DATA TO PROCESS:
******
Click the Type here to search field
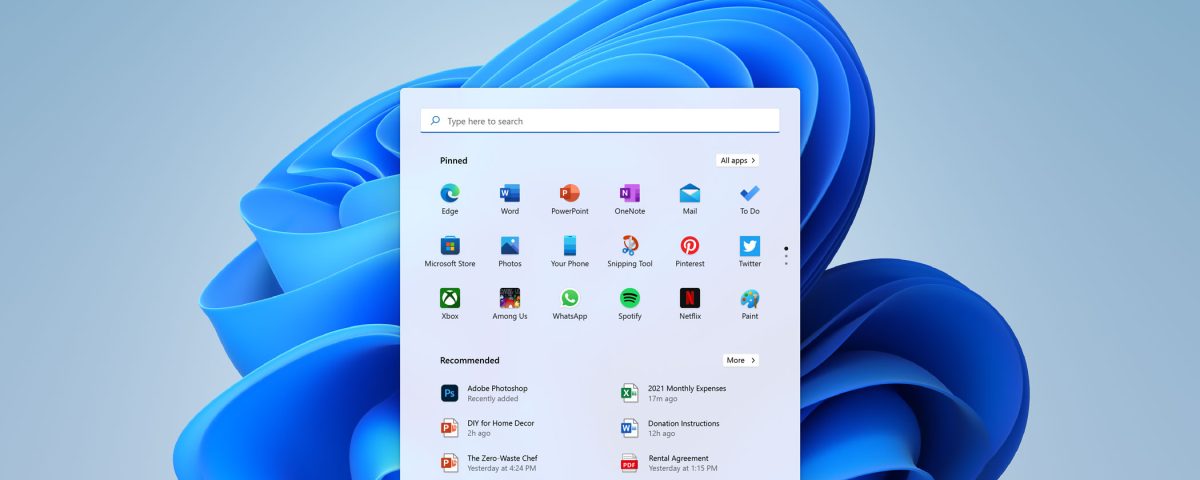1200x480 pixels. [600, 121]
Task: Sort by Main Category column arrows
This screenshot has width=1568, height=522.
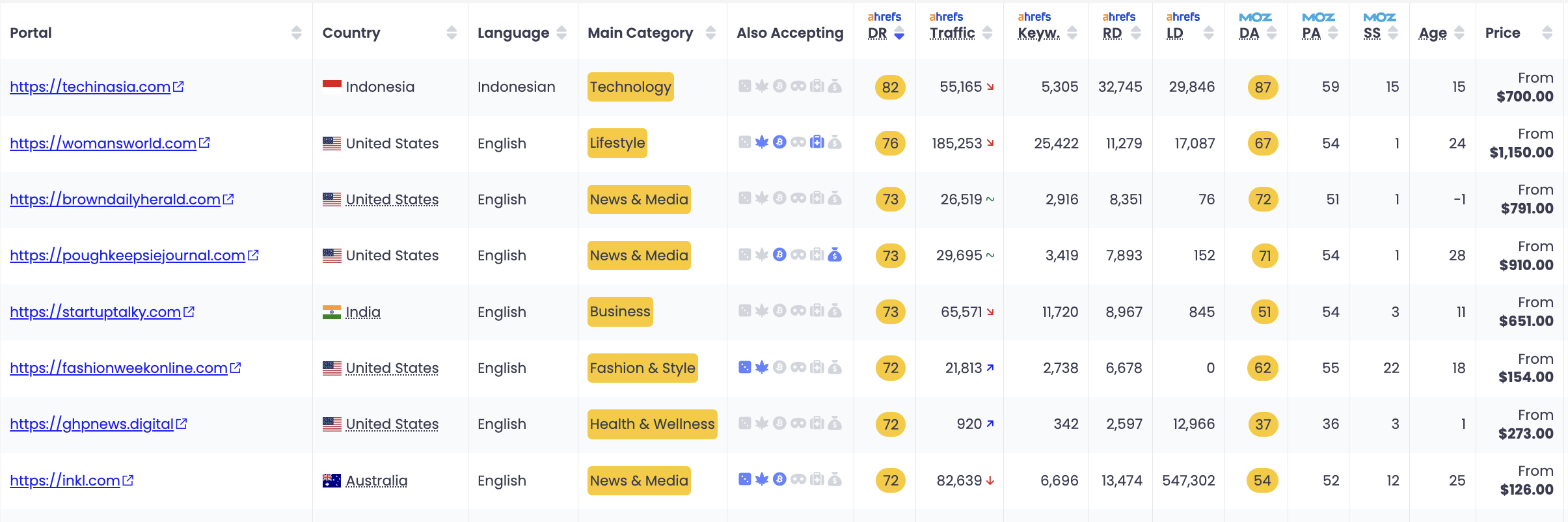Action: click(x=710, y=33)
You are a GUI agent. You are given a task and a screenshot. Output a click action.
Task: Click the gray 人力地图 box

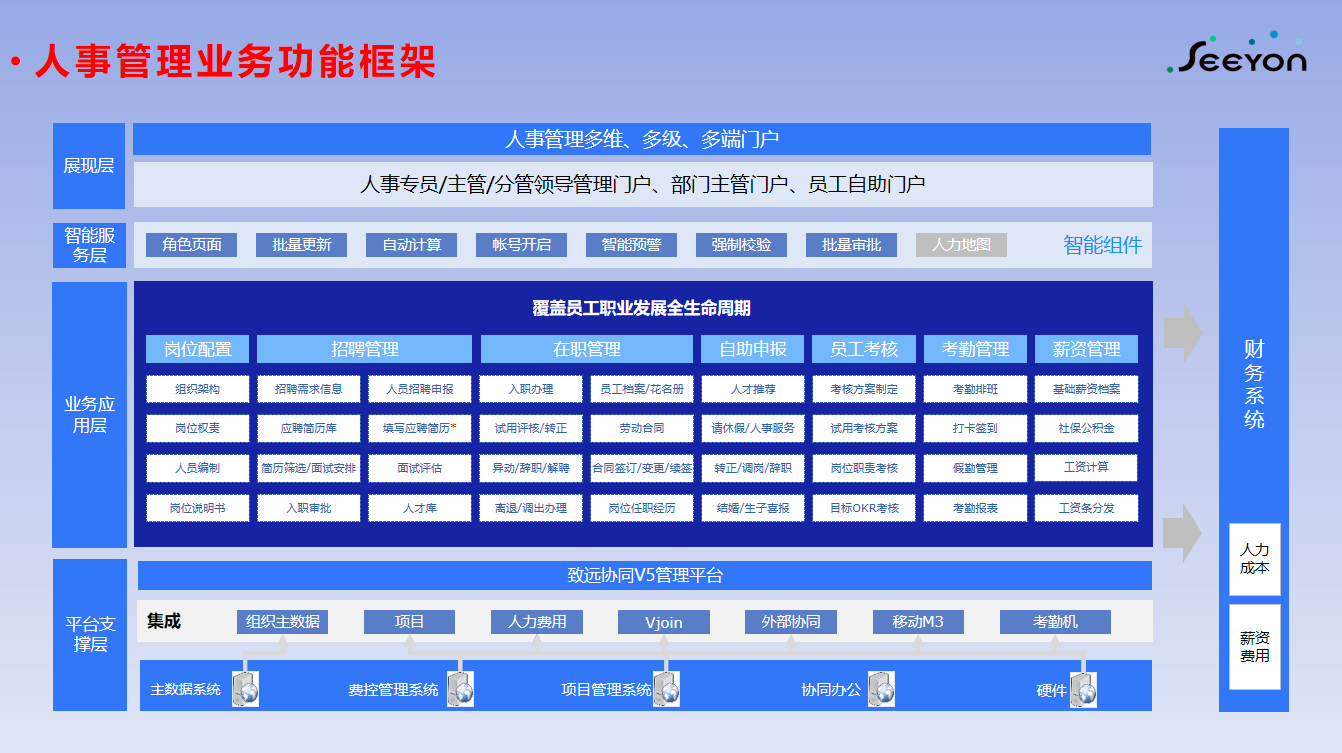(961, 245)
******
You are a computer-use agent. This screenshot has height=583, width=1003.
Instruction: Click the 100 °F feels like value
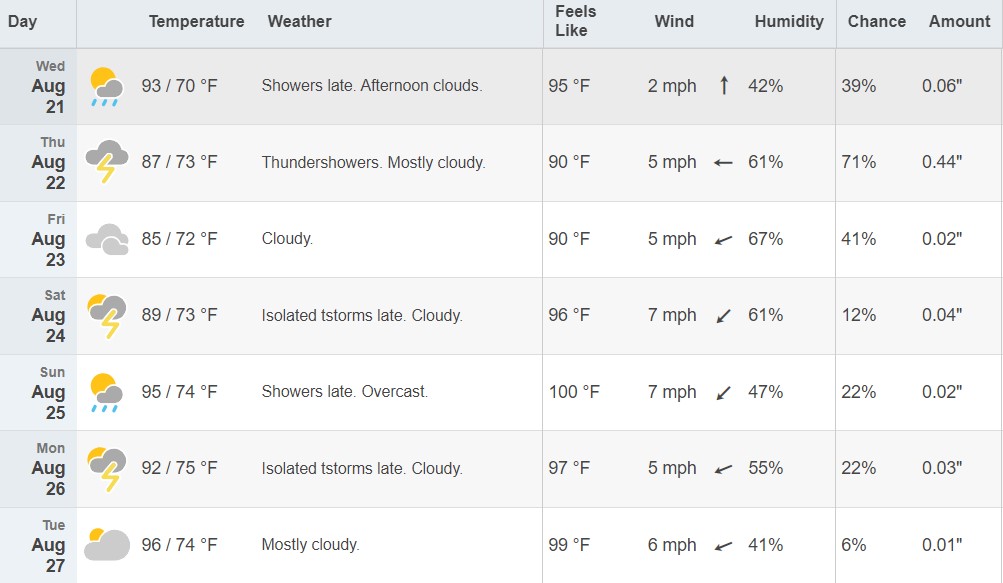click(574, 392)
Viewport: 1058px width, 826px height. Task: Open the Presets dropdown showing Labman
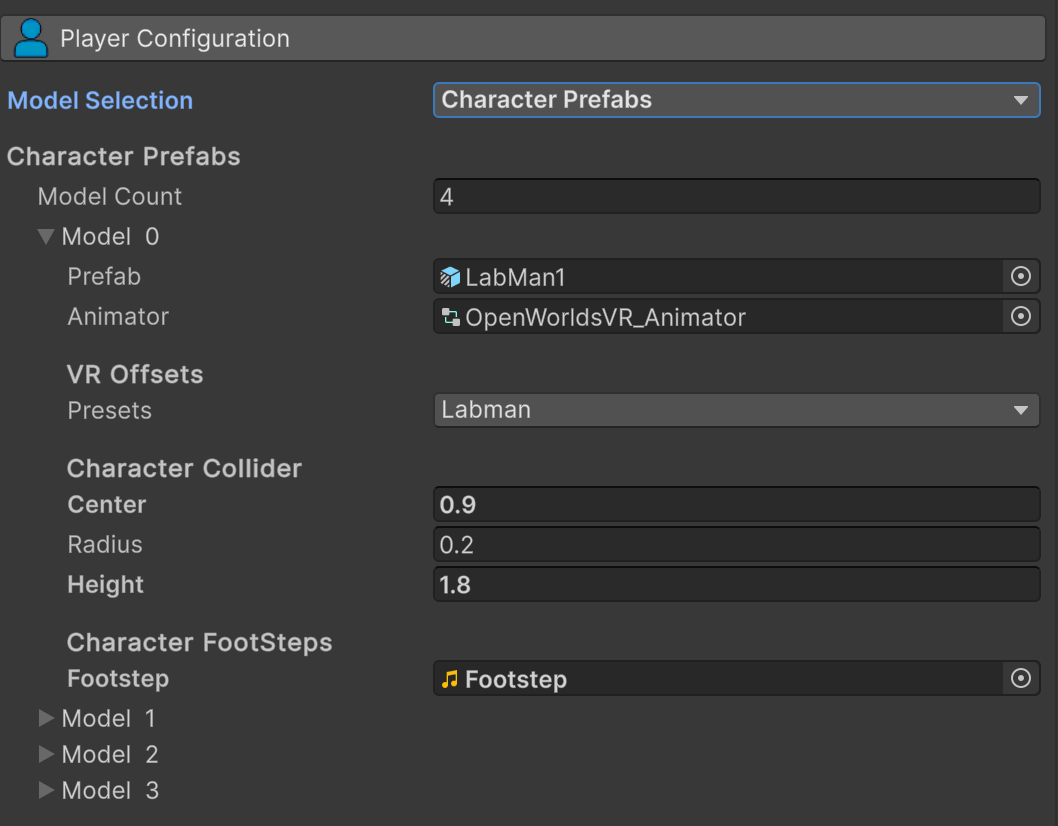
******
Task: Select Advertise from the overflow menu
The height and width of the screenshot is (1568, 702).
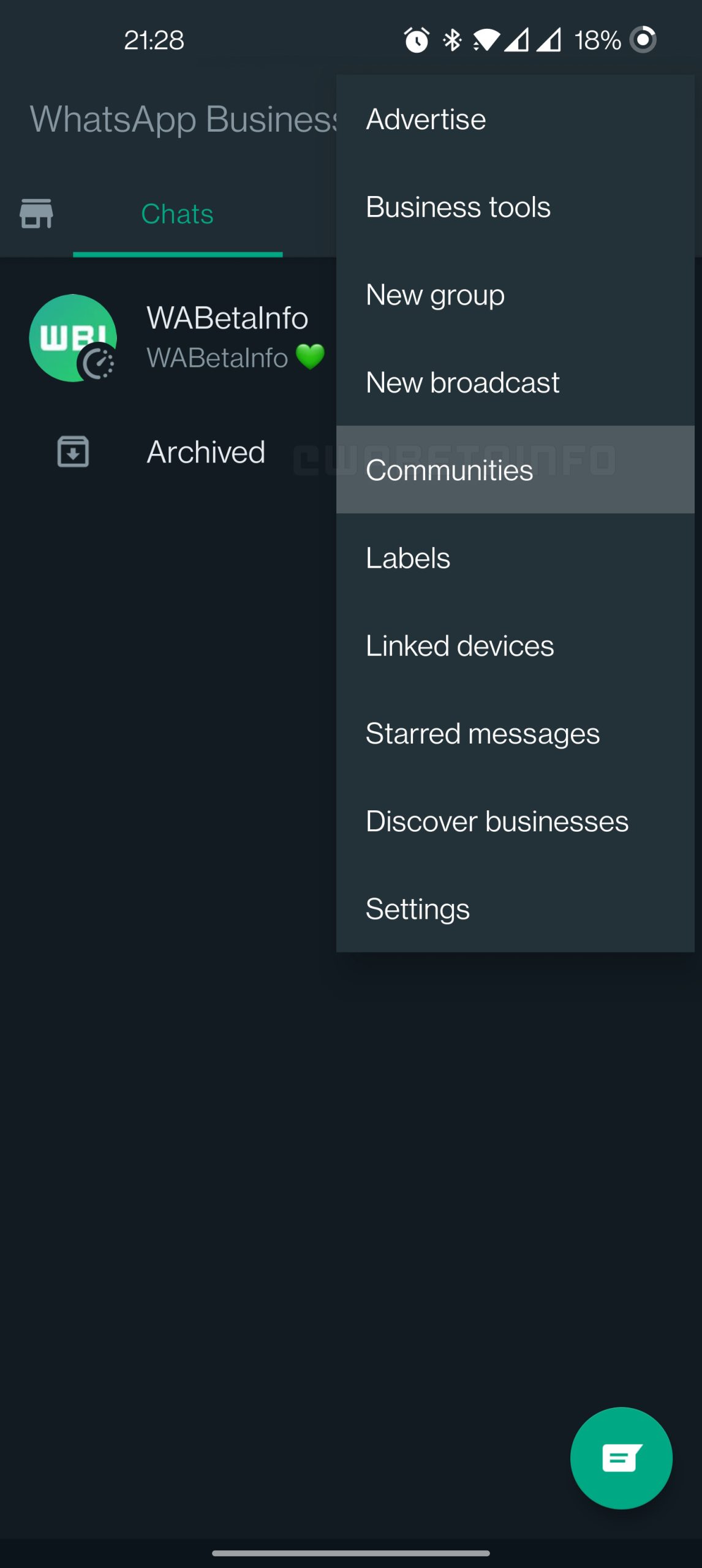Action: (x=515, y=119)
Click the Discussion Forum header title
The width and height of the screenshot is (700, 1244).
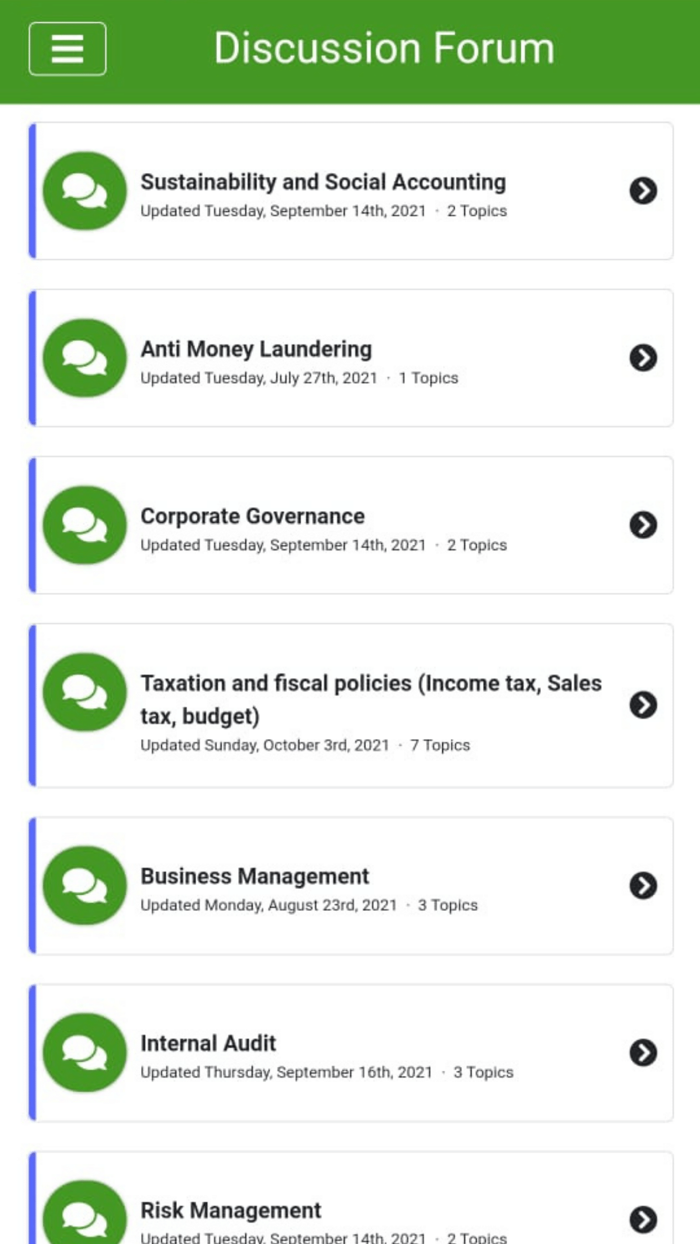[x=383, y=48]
******
REQUIRED ACTION: Your task is to copy each line of the entries that includes the word "agent".

RESPONSE TO THE EXERCISE:
You are a GUI agent. You are given a task and a screenshot. Output a click action.
You are a computer-use agent. This screenshot has height=583, width=1003.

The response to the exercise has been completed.